*AIM OF THE EXERCISE*
Write out the data below word for word, from its first line through the line with "(x=501, y=40)", and leave the pictures out of your copy.
--- Start ---
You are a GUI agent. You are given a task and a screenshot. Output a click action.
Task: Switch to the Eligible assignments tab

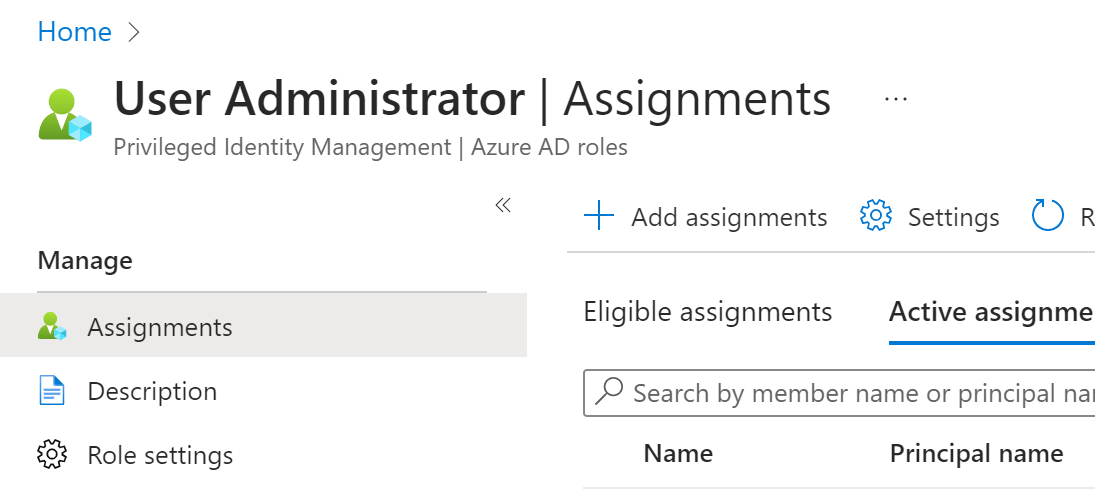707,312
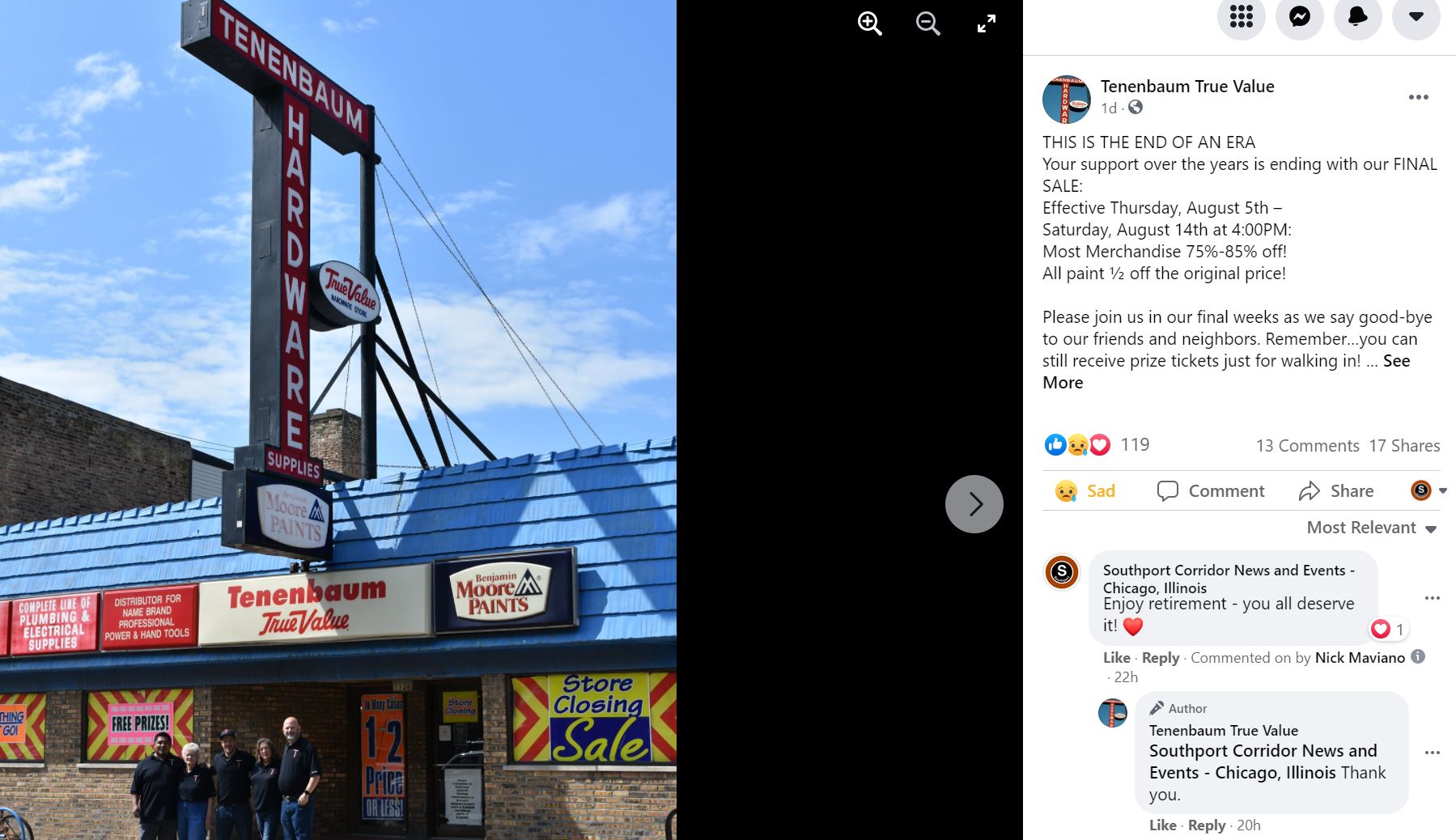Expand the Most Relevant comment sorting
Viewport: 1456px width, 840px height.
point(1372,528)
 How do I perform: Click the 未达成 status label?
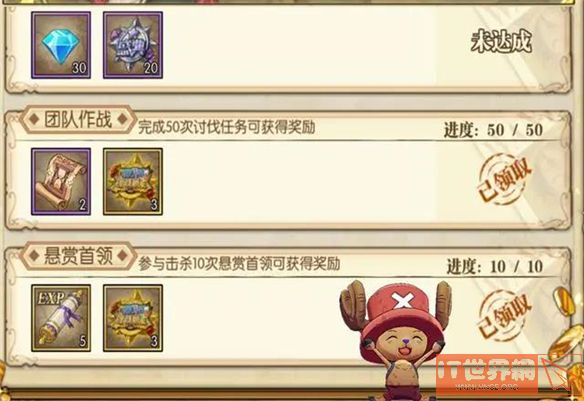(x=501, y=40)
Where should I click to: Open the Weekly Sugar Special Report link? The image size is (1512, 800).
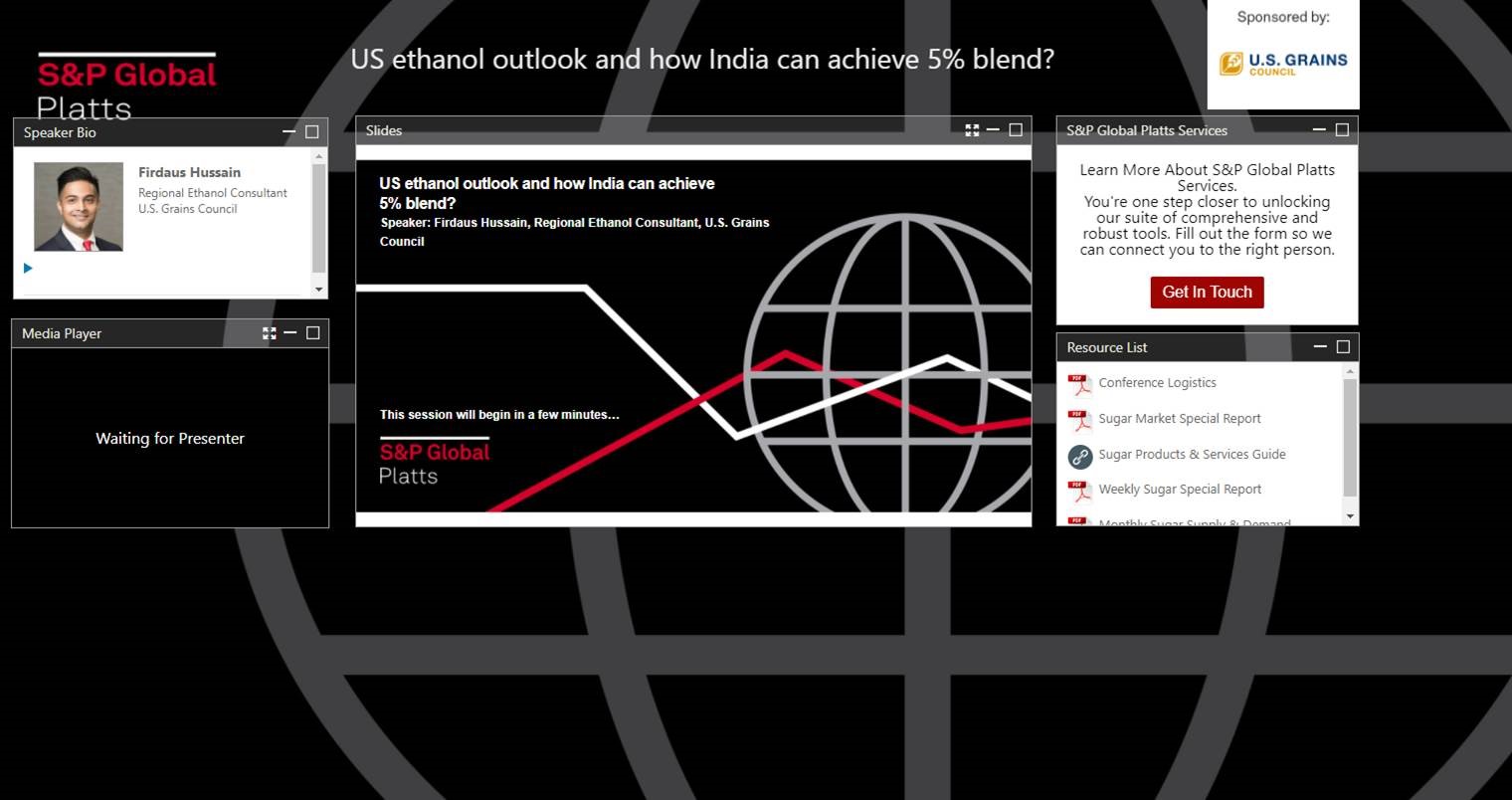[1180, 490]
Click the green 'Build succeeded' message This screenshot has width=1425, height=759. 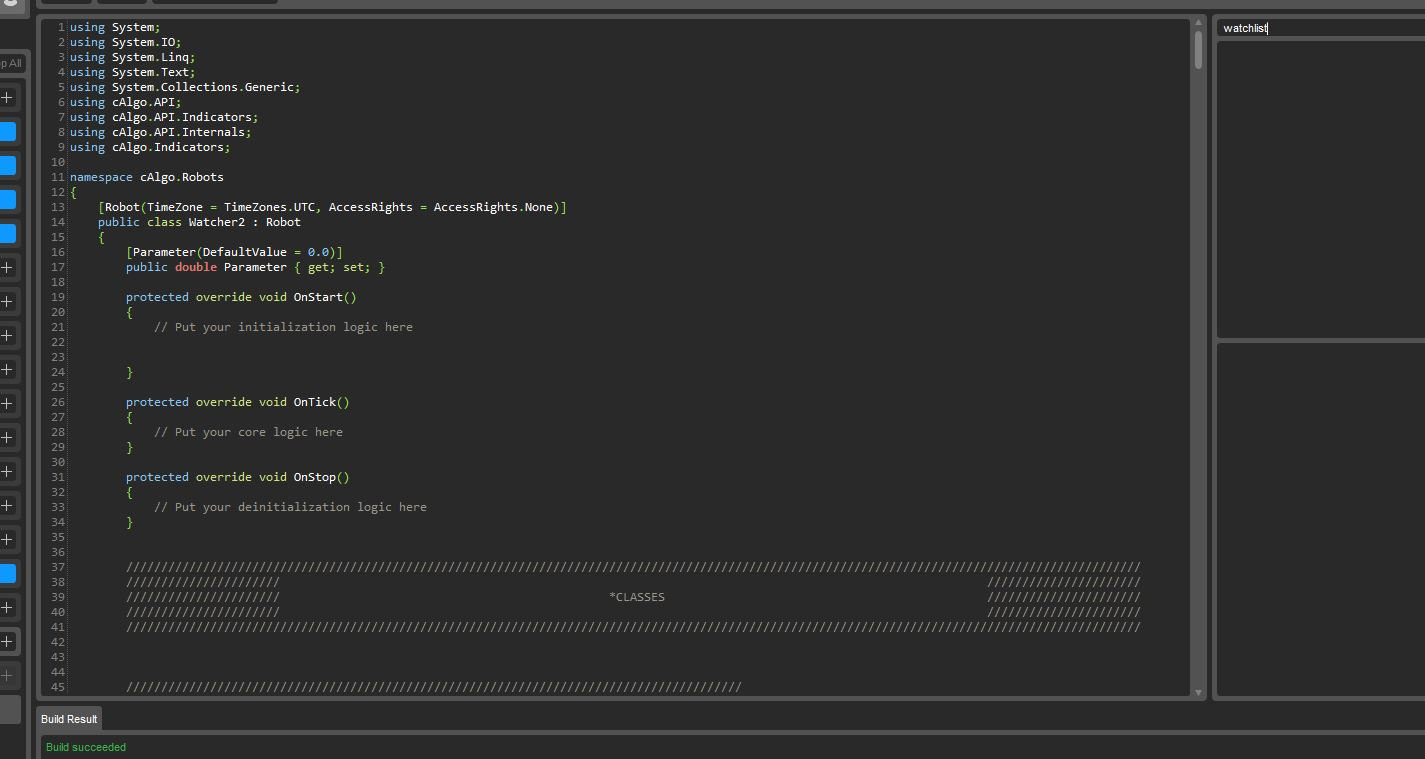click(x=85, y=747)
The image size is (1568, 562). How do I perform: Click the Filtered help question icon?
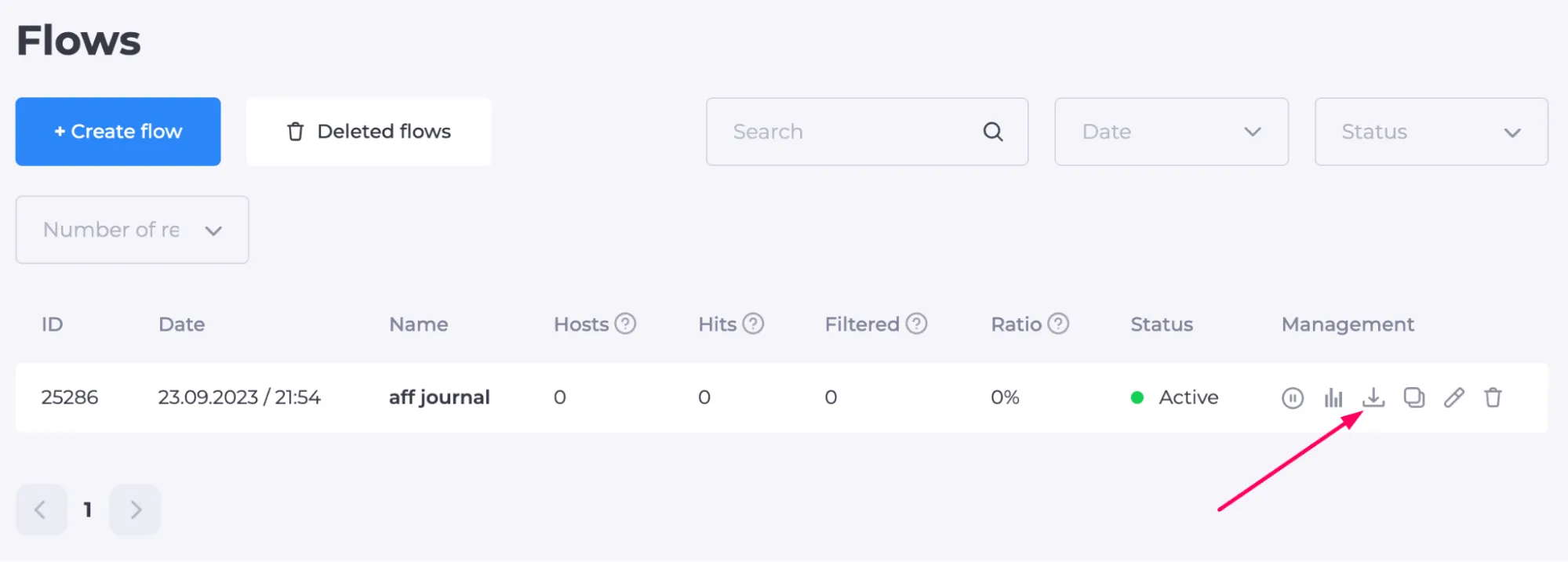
--- End ---
*WRITTEN ANSWER*
You are a GUI agent. You are given a task and a screenshot. Output a click action.
Task: Switch to the Eligible assignments tab

707,312
Expand the Most Relevant comment sorting
Viewport: 1456px width, 840px height.
point(1372,528)
 How do I perform: Click the 未达成 status label?
(x=501, y=40)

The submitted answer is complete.